L'événement le plus important de mon éducation musicale s'est produit alors que ma mère a viré la gardienne qui fumait des joints en écoutant de la musique sur le meuble stéréo dans le sous-sol. Avec le sale caractère de ma mère, la baby-sitter n'a jamais eu l'occasion de récupérer ses vinyles. Or, dans le lot, il y avait un disque de Charlebois, véritable bouffée d'oxygène dans l'ambiance asphyxiante et enfumée de cigarette menthol 100's et de chansons sirupeuses de Demis Roussos. Dans la banlieue de Hull (maintenant Gatineau), j'ai compris qu'il y avait de l'espoir, et qu'on pouvait se sortir de la stérilité Radio-Canadienne.  

Dans ce contexte, bien sûr, je me suis fait imposer les cours de piano, mais il n'y avait rien à faire, les partitions à apprendre étaient avilissantes et le manque de progrès m'aura conduit à l'abandon. Ce n'est qu'au début de l'âge adulte que je me suis mis à la guitare, pas sérieusement, mais cela m'a donné l'occasion d'explorer les méandres de la créativité.  Mon intérêt ne s'est pas tari depuis et fréquemment je m'adonne au plaisir de découvrir peu à peu une nouvelle chanson en l'écrivant. 

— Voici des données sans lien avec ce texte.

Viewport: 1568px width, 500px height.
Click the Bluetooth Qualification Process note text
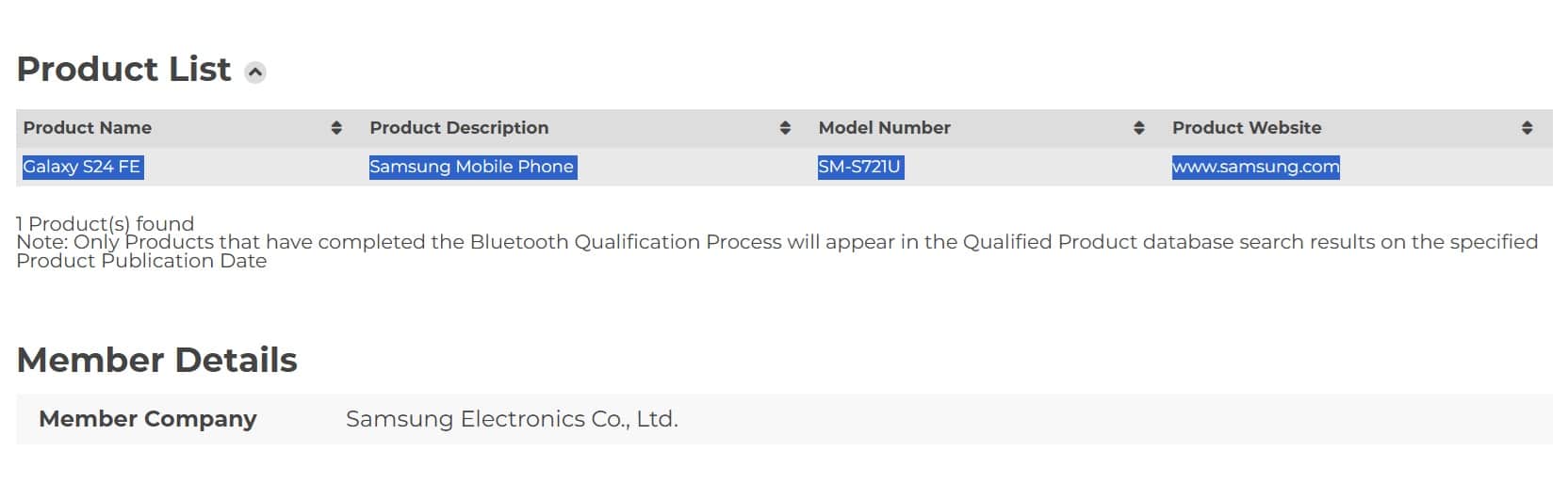pos(776,242)
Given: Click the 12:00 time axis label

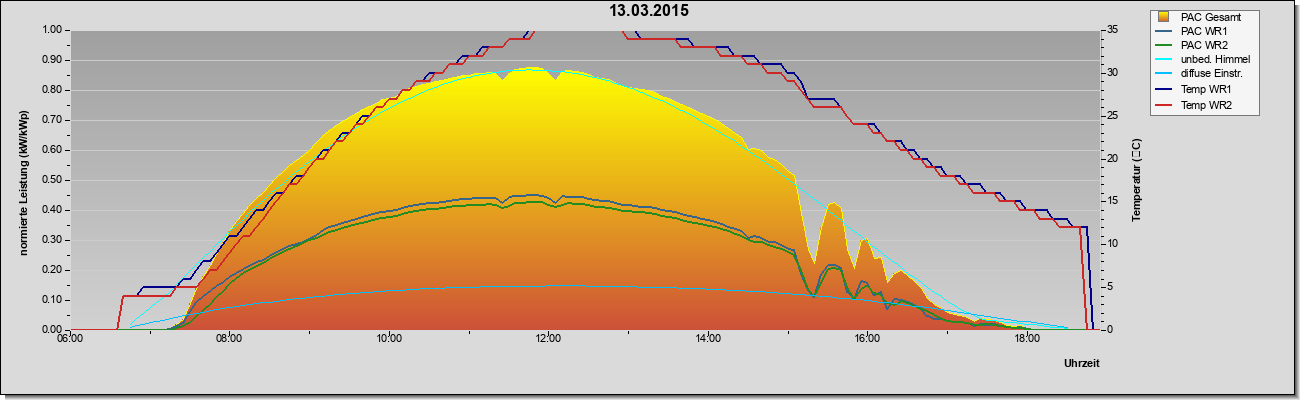Looking at the screenshot, I should click(x=548, y=340).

Ayant maintenant un répertoire d'une quarantaine de chansons, j'ai décidé d'en enregistrer quelques-unes "pour voir". Écrites dans un style propre, elles ont le mérite d'avoir traversé l'épreuve du temps.  J'ai toujours le même plaisir à les interpréter devant mon sofa et ma bibliothèque, rituel exercé quelques fois par semaine. Mais j'en mets un peu plus ces temps-ci: je loue une salle de répétition et je fais comme si je donnais un spectacle. Ça ne me semble pas si pire que ça. Mine de rien, on pourrait penser que ça se tient.